Print out all the records, word for word.

■ **Records for processing**:

########

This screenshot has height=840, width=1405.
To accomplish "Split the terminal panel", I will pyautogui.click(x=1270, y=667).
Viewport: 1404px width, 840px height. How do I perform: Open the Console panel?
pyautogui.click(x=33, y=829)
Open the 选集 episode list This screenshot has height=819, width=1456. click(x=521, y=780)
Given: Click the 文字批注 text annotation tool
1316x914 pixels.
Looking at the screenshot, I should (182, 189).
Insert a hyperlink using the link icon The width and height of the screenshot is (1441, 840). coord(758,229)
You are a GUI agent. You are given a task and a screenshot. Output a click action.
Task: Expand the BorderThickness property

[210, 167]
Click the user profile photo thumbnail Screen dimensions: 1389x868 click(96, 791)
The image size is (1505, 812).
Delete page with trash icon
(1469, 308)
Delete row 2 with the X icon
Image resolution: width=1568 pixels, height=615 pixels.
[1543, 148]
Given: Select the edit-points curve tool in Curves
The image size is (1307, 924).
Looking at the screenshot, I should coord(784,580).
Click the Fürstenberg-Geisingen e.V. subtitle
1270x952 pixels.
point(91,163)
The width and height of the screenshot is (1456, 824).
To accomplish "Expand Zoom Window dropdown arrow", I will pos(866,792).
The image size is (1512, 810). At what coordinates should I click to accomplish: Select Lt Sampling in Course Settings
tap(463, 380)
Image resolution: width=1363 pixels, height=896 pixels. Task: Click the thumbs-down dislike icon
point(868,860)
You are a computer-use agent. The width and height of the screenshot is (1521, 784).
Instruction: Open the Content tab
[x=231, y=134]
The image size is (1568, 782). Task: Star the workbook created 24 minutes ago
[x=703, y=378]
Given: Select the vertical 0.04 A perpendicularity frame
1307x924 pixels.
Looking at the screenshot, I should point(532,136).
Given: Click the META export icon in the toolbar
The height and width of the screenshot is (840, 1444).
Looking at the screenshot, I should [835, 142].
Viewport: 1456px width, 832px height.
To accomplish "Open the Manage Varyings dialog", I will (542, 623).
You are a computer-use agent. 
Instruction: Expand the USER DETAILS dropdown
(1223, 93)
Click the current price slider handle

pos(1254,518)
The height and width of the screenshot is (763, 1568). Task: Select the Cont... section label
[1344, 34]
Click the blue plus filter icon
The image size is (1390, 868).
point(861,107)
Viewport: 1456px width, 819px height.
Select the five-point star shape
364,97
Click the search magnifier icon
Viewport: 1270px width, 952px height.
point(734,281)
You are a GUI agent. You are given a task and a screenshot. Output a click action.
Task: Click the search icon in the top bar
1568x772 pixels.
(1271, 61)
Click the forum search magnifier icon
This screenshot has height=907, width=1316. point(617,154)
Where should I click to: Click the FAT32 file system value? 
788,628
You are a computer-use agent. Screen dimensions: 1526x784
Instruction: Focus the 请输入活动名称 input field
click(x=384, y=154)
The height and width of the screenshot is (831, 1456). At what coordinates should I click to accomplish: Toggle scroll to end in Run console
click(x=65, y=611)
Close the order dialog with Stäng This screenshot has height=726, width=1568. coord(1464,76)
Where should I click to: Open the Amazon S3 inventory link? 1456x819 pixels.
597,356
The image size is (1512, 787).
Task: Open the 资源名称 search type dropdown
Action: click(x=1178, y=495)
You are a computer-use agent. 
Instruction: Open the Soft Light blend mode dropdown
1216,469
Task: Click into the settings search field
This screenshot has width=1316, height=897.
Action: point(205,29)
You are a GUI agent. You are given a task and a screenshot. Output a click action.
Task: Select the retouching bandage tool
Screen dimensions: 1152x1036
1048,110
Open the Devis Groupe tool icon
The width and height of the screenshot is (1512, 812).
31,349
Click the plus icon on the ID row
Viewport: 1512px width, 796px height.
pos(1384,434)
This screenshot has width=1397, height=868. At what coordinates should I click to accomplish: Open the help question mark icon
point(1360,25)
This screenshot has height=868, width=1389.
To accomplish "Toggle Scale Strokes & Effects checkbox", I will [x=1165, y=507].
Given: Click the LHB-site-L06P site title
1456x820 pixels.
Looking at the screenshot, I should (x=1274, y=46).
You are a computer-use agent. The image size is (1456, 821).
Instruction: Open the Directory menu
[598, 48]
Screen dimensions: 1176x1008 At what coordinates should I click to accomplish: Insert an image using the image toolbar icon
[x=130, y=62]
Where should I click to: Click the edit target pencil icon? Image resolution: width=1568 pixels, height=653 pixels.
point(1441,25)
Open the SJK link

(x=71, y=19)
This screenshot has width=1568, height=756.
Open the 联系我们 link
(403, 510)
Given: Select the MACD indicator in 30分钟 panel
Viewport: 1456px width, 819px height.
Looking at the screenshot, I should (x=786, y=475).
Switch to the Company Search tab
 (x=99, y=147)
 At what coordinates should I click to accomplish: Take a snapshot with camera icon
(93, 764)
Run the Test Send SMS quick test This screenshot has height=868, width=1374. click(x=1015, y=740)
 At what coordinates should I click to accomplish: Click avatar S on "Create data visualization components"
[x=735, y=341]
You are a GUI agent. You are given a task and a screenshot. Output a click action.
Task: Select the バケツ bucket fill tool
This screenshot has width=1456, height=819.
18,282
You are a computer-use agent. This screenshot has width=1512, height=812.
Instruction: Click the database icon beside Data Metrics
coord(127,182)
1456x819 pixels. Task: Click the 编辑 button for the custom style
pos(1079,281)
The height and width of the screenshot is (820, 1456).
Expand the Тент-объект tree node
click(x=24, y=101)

########

■ **Answer for this exercise**:
This screenshot has height=840, width=1405.
To accomplish "Split the terminal panel", I will pyautogui.click(x=1270, y=667).
Viewport: 1404px width, 840px height. How do I perform: Open the Console panel?
pyautogui.click(x=33, y=829)
Open the 选集 episode list This screenshot has height=819, width=1456. click(x=521, y=780)
Given: Click the 文字批注 text annotation tool
1316x914 pixels.
Looking at the screenshot, I should (182, 189).
Insert a hyperlink using the link icon The width and height of the screenshot is (1441, 840). coord(758,229)
You are a GUI agent. You are given a task and a screenshot. Output a click action.
Task: Expand the BorderThickness property

[210, 167]
Click the user profile photo thumbnail Screen dimensions: 1389x868 click(96, 791)
The image size is (1505, 812).
Delete page with trash icon
(1469, 308)
Delete row 2 with the X icon
Image resolution: width=1568 pixels, height=615 pixels.
[1543, 148]
Given: Select the edit-points curve tool in Curves
The image size is (1307, 924).
Looking at the screenshot, I should coord(784,580).
Click the Fürstenberg-Geisingen e.V. subtitle
1270x952 pixels.
point(91,163)
The width and height of the screenshot is (1456, 824).
To accomplish "Expand Zoom Window dropdown arrow", I will pos(866,792).
The image size is (1512, 810). At what coordinates should I click to accomplish: Select Lt Sampling in Course Settings
tap(463, 380)
Image resolution: width=1363 pixels, height=896 pixels. Task: Click the thumbs-down dislike icon
point(868,860)
You are a computer-use agent. The width and height of the screenshot is (1521, 784).
Instruction: Open the Content tab
[x=231, y=134]
The image size is (1568, 782). Task: Star the workbook created 24 minutes ago
[x=703, y=378]
Given: Select the vertical 0.04 A perpendicularity frame
1307x924 pixels.
Looking at the screenshot, I should point(532,136).
Given: Click the META export icon in the toolbar
The height and width of the screenshot is (840, 1444).
Looking at the screenshot, I should [835, 142].
Viewport: 1456px width, 832px height.
To accomplish "Open the Manage Varyings dialog", I will (542, 623).
You are a computer-use agent. 
Instruction: Expand the USER DETAILS dropdown
(1223, 93)
Click the current price slider handle

pos(1254,518)
The height and width of the screenshot is (763, 1568). Task: Select the Cont... section label
[1344, 34]
Click the blue plus filter icon
The image size is (1390, 868).
point(861,107)
Viewport: 1456px width, 819px height.
Select the five-point star shape
364,97
Click the search magnifier icon
Viewport: 1270px width, 952px height.
point(734,281)
You are a GUI agent. You are given a task and a screenshot. Output a click action.
Task: Click the search icon in the top bar
1568x772 pixels.
(1271, 61)
Click the forum search magnifier icon
This screenshot has height=907, width=1316. point(617,154)
Where should I click to: Click the FAT32 file system value? 
788,628
You are a computer-use agent. Screen dimensions: 1526x784
Instruction: Focus the 请输入活动名称 input field
click(x=384, y=154)
The height and width of the screenshot is (831, 1456). At what coordinates should I click to accomplish: Toggle scroll to end in Run console
click(x=65, y=611)
Close the order dialog with Stäng This screenshot has height=726, width=1568. coord(1464,76)
Where should I click to: Open the Amazon S3 inventory link? 1456x819 pixels.
597,356
The image size is (1512, 787).
Task: Open the 资源名称 search type dropdown
Action: click(x=1178, y=495)
You are a computer-use agent. 
Instruction: Open the Soft Light blend mode dropdown
1216,469
Task: Click into the settings search field
This screenshot has width=1316, height=897.
Action: point(205,29)
You are a GUI agent. You are given a task and a screenshot. Output a click action.
Task: Select the retouching bandage tool
Screen dimensions: 1152x1036
1048,110
Open the Devis Groupe tool icon
The width and height of the screenshot is (1512, 812).
31,349
Click the plus icon on the ID row
Viewport: 1512px width, 796px height.
pos(1384,434)
This screenshot has width=1397, height=868. At what coordinates should I click to accomplish: Open the help question mark icon
point(1360,25)
This screenshot has height=868, width=1389.
To accomplish "Toggle Scale Strokes & Effects checkbox", I will [x=1165, y=507].
Given: Click the LHB-site-L06P site title
1456x820 pixels.
Looking at the screenshot, I should (x=1274, y=46).
You are a computer-use agent. The image size is (1456, 821).
Instruction: Open the Directory menu
[598, 48]
Screen dimensions: 1176x1008 At what coordinates should I click to accomplish: Insert an image using the image toolbar icon
[x=130, y=62]
Where should I click to: Click the edit target pencil icon? Image resolution: width=1568 pixels, height=653 pixels.
point(1441,25)
Open the SJK link

(x=71, y=19)
This screenshot has width=1568, height=756.
Open the 联系我们 link
(403, 510)
Given: Select the MACD indicator in 30分钟 panel
Viewport: 1456px width, 819px height.
Looking at the screenshot, I should (x=786, y=475).
Switch to the Company Search tab
 (x=99, y=147)
 At what coordinates should I click to accomplish: Take a snapshot with camera icon
(93, 764)
Run the Test Send SMS quick test This screenshot has height=868, width=1374. click(x=1015, y=740)
 At what coordinates should I click to accomplish: Click avatar S on "Create data visualization components"
[x=735, y=341]
You are a GUI agent. You are given a task and a screenshot. Output a click action.
Task: Select the バケツ bucket fill tool
This screenshot has width=1456, height=819.
18,282
You are a computer-use agent. This screenshot has width=1512, height=812.
Instruction: Click the database icon beside Data Metrics
coord(127,182)
1456x819 pixels. Task: Click the 编辑 button for the custom style
pos(1079,281)
The height and width of the screenshot is (820, 1456).
Expand the Тент-объект tree node
click(x=24, y=101)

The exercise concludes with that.